In the wave interpretation, p is associated with a wavelength λ = 1 / |p| in a spacetime diagram.
time
^ wavelength λ
| \ \
| \ \ -----> 4-momentum p
| \ \
------------------------------> space
We can develop the wave forward in time and space in the diagram through the Huygens principle: let each point act as a point source of new waves, and calculate the interference of the new waves at a new point.
Let
D(ψ) = 0
be a wave equation. If the right side is strictly zero at all spacetime points, we say that it is a homogeneous equation.
If the right side is not zero everywhere, then we call the non-zero part a source.
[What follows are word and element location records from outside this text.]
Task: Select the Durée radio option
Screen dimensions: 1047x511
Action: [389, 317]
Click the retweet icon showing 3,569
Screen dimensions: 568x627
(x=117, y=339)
The Green's function method calculates the response of a wave equation to a Dirac delta source in the equation. That is, we assume that the wave equation
D(ψ) = 0
has on the right side, instead of 0, a Dirac delta term at a certain spacetime point x. The Green's function is the solution of the new equation. We say that it is the response to an impulse source of the wave equation.
If we have a tense string, then pressing the string briefly at a certain point with a finger with a force F, is an impulse F × Δt, and the resulting wave is the response to an impulse source.
If we have a source which is not concentrated to one spacetime point, but is continuous, we can build an approximate solution by summing the response to an impulse source at each each spacetime point x.
Suppose that the source is cyclic and has a certain wavelength λ in the spacetime diagram.
The response to a Dirac delta impulse contains waves for all kinds of 4-momenta p.
It is obvious that there tends to be a destructive interference for all waves where p does not match the cycle (wavelength λ) of the source.
In particular, all high 4-momenta p will have a total destructive interference.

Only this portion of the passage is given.